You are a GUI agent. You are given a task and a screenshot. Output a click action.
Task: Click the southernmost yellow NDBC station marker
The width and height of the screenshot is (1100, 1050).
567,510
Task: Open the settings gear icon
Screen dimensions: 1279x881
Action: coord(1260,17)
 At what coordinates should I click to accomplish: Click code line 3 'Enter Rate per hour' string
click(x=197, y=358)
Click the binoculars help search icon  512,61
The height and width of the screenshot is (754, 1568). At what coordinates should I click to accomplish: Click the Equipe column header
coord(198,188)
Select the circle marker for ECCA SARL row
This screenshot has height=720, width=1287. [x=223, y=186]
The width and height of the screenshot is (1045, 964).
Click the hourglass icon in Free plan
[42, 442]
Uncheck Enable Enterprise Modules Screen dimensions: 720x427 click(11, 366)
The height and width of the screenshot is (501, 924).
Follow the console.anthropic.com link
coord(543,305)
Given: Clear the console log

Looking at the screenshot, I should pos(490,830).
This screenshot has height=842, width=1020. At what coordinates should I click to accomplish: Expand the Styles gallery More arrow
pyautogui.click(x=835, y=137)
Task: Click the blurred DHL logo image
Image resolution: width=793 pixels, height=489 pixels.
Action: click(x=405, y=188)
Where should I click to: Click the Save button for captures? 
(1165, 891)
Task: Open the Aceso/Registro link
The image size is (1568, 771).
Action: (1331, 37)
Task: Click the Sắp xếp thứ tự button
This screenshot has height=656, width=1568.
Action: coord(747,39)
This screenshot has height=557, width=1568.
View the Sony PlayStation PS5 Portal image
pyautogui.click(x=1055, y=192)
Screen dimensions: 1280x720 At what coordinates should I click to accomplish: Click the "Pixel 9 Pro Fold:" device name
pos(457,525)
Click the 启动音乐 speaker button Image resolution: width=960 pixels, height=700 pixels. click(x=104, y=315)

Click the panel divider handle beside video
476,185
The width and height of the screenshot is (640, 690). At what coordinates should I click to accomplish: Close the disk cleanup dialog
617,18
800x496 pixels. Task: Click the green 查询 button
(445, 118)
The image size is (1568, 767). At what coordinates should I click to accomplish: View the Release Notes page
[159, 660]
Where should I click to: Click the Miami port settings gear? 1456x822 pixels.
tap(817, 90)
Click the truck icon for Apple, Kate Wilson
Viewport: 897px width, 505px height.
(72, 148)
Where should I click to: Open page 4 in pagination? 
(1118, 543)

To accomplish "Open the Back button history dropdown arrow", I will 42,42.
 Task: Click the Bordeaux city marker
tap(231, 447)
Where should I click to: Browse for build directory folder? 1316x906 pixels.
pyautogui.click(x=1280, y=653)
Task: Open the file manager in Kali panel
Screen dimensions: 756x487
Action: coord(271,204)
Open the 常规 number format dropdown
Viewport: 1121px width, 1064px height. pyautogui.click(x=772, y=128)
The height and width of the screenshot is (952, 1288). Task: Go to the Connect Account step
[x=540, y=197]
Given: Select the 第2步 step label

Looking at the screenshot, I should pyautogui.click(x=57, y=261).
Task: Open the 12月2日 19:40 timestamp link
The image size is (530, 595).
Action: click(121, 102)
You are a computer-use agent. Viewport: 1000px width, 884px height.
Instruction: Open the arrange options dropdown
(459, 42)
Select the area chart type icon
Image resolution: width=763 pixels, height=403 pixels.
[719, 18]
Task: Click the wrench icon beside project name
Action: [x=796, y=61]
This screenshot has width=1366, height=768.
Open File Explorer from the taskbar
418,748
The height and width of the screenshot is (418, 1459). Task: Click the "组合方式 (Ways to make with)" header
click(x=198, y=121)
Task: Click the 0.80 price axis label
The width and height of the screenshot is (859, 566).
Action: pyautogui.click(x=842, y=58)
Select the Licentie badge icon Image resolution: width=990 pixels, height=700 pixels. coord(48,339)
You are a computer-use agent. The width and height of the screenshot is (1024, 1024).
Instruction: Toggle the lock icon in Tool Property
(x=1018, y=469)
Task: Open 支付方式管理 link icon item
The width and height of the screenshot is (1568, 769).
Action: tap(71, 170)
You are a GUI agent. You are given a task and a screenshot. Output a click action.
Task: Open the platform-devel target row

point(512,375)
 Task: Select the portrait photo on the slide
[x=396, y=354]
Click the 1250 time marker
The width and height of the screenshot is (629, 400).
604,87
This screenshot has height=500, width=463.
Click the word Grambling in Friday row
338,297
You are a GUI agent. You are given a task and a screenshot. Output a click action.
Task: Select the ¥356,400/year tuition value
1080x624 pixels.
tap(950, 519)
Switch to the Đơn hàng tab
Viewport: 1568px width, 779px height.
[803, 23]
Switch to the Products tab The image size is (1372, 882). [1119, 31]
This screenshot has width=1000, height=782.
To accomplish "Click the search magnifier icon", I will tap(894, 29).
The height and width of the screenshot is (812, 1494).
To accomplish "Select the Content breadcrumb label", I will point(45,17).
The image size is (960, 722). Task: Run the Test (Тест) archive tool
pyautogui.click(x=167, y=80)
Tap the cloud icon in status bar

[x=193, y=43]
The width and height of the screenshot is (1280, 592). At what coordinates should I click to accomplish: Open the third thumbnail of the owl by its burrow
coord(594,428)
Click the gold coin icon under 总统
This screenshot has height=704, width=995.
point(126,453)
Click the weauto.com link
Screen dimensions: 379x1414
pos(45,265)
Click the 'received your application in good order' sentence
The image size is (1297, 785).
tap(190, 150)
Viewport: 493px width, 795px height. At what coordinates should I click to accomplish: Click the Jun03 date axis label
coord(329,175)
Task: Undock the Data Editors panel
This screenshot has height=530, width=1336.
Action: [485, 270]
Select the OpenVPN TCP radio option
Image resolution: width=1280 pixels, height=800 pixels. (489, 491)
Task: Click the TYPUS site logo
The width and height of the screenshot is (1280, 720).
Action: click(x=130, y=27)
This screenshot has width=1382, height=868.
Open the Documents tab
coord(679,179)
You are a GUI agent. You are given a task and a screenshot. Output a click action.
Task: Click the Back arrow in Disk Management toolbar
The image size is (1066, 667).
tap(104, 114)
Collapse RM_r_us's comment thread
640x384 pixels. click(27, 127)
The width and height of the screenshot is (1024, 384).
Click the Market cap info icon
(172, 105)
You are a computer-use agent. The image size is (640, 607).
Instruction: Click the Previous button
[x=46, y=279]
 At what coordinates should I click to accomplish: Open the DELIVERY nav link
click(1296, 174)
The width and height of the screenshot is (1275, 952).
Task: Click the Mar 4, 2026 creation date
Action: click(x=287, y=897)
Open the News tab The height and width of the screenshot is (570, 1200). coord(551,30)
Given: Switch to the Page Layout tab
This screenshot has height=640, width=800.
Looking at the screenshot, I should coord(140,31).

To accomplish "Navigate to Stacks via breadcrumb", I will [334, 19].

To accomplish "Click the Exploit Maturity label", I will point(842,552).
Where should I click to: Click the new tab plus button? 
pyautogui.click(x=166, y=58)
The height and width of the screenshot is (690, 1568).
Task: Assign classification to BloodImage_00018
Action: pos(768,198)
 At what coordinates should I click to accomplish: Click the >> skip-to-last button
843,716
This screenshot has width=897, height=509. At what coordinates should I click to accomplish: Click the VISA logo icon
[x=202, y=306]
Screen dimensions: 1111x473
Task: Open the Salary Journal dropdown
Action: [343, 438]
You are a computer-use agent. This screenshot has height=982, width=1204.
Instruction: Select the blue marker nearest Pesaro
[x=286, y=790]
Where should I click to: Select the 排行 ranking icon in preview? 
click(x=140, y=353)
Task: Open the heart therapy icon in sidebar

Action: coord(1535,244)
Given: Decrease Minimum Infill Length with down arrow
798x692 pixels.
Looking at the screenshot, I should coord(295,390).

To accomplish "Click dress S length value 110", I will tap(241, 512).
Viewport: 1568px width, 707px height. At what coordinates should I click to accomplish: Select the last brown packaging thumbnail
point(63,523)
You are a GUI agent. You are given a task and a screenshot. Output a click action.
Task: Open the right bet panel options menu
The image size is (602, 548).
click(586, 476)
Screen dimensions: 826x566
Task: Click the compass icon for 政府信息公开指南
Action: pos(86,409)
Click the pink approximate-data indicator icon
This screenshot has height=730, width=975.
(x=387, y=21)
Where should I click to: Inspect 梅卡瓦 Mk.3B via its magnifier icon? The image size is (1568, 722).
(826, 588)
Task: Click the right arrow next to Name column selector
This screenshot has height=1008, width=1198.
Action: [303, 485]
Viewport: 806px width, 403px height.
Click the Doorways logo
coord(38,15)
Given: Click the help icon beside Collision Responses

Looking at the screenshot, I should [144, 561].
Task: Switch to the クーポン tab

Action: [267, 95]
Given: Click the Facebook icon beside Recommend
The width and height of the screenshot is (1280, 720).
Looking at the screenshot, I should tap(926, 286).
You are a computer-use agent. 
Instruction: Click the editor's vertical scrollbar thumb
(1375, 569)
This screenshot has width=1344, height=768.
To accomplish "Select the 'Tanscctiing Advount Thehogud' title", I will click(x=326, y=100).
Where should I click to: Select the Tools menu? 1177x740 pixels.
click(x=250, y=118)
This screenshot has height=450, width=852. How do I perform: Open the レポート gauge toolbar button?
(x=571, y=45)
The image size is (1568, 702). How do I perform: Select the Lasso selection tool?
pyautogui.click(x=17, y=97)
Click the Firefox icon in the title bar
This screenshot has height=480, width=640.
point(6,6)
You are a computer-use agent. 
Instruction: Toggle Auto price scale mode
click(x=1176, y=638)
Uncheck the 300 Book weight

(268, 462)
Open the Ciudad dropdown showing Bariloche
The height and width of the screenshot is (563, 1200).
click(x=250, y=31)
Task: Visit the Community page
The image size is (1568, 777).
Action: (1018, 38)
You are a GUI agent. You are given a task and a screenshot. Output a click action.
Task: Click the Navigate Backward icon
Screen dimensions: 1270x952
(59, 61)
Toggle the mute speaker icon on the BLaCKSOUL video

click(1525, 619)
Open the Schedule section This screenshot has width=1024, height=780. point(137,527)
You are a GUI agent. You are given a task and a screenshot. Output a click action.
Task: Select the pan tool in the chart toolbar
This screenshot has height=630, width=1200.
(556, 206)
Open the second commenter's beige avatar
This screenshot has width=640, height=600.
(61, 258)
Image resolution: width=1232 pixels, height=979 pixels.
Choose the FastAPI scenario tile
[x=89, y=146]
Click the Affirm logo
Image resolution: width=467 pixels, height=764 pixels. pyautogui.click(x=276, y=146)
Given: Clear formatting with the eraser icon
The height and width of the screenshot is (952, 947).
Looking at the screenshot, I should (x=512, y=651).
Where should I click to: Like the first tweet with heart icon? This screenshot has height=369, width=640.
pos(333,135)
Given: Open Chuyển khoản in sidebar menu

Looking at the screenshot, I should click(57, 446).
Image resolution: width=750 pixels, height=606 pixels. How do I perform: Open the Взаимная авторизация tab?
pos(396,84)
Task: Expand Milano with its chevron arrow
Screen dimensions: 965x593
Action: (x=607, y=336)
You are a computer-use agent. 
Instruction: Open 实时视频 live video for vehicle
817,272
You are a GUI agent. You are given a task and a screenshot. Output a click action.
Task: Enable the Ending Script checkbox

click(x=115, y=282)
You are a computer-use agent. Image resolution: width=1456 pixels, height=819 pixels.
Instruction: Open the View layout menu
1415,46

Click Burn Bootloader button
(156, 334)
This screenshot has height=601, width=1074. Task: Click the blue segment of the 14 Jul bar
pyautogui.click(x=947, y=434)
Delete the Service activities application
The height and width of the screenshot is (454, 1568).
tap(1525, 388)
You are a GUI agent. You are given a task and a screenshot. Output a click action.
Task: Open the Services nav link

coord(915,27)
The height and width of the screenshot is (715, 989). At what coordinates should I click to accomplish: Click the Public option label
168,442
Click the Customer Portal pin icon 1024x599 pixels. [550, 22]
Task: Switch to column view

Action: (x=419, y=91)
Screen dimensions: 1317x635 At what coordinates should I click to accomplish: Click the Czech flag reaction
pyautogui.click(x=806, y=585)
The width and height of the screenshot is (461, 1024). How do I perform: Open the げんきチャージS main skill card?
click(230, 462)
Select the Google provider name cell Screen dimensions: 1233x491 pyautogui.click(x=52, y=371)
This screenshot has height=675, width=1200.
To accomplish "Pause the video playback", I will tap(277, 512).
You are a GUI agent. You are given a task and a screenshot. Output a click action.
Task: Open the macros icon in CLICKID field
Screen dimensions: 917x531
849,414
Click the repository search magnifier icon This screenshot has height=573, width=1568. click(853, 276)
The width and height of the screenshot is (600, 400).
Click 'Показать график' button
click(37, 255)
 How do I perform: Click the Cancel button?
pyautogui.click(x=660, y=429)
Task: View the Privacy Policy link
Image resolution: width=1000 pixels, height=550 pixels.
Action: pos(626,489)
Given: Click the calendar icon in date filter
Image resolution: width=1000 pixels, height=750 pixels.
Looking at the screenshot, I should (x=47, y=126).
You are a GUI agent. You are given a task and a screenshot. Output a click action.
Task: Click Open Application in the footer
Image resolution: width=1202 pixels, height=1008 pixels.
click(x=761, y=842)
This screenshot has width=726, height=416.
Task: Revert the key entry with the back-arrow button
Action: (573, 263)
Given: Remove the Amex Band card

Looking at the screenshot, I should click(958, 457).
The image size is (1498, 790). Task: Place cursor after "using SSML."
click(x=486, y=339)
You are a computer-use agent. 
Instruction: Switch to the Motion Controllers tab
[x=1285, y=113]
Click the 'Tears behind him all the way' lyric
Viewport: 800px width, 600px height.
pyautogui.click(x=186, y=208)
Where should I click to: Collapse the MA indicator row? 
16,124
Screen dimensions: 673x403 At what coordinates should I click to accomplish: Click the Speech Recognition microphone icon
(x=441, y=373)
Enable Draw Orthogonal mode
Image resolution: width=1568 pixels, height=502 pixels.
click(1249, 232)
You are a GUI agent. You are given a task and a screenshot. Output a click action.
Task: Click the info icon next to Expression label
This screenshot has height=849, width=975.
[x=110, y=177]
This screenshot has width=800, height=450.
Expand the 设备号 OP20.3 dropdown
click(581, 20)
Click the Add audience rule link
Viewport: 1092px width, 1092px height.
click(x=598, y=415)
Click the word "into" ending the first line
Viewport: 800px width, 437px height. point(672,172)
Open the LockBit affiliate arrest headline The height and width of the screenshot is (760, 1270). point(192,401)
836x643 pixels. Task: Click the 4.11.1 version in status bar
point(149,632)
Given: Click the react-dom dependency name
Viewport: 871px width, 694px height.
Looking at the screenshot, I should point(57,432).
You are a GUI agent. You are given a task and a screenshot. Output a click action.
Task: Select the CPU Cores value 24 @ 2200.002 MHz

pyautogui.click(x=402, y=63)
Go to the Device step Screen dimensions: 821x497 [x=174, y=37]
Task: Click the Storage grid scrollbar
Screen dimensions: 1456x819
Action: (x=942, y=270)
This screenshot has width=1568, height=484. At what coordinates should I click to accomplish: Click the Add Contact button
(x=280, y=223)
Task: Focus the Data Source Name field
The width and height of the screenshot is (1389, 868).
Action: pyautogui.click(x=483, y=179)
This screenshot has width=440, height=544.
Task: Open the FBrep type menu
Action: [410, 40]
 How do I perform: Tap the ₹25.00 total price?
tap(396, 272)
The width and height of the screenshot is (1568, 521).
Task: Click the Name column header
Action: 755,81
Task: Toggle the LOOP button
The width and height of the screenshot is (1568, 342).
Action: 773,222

## Requirement
The answer must be every line of the entries that includes the word "Navigate".

## Solution to this problem
To accomplish "Navigate to Stacks via breadcrumb", I will [334, 19].
Task: Click the Navigate Backward icon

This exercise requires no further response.